Após goleada por 3 a 0 para o Atlético Goianiense, presidente da ABECAT Ouvidorense, Diego Hilário, critica falta de coragem da equipe e diz que “é impossível a classificação”

Após o revés em casa, dirigente afirma que o time sentiu a pressão, cobra postura em jogos decisivos e admite cenário praticamente irreversível contra o Atlético Goianiense; para o presidente da ABECAT Ouvidorense, Diego Hilário, a equipe precisa reagir para manter o calendário competitivo.

(Foto: Zap Catalão)

A ABECAT Ouvidorense foi derrotada por 3 a 0 na noite desta quinta-feira (12), ao enfrentar o Atlético Goianiense no Estádio Luiz Benedito, em Ouvidor. O resultado frustrou a expectativa da equipe mandante, que atuou diante da torcida em um confronto considerado decisivo na competição.

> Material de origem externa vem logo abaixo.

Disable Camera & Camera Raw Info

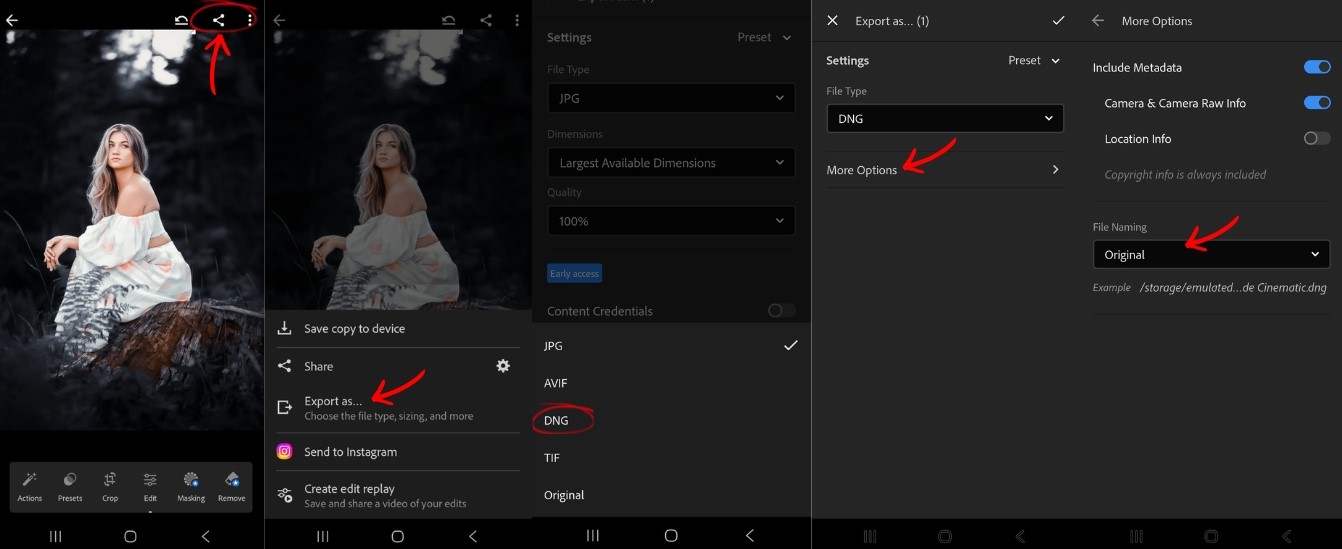coord(1317,102)
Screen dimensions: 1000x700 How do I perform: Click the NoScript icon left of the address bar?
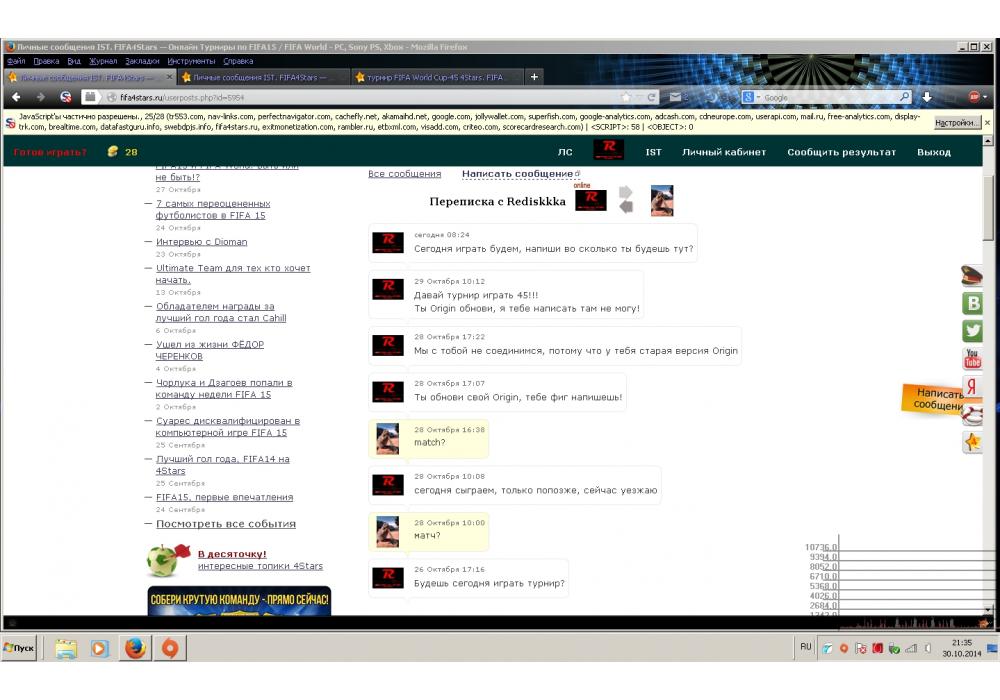coord(66,97)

Após a partida, o presidente do clube, Diego Hilário, falou com exclusividade à reportagem em entrevista ao repórter Matheus Almeida, do Zap Catalão, e fez duras críticas ao desempenho da equipe.

Segundo o dirigente, o cenário após a derrota praticamente elimina as chances de avanço:

“Háaa eu não estou aqui para passar pano ou enganar torcedor não. Do jeito que está, é impossível a classificação. Não tivemos coragem de jogar. Faltou coragem. Teve jogador que, quando viu o tamanho do jogo, sentiu a pressão, imagina na hora que pisar no Antônio Accioly vai tremer tudo” afirmou.

O presidente também reconheceu que a responsabilidade não se limita apenas aos atletas.

“Dentro de campo faltou coragem e fora também. Quem tinha que mexer no time também não teve coragem. A realidade é essa. Hoje não tivemos postura para um jogo grande.”

Apesar do tom crítico, Diego destacou a evolução recente do clube e os resultados conquistados nas últimas temporadas.

“A ABECAT tem só dois anos na primeira divisão do Goiano. Ano passado classificamos em oitavo e garantimos Série D. Este ano avançamos em quinto. Vacilamos, poderíamos ter ido melhor. A história construída não se apaga por causa de um jogo.”

Por fim, ele afirmou que o foco agora é reagir para manter o calendário competitivo.

“Tem jogador que, em jogo grande, acaba sendo pequeno. Futebol não tem espaço para quem não tem coragem. Vamos fazer o possível para resgatar isso e buscar nosso objetivo, que é garantir calendário para o ano que vem.”

Mesmo com a goleada sofrida em casa, a diretoria mantém o discurso de reconstrução e aposta em reação nas próximas partidas para seguir brigando por vaga nacional.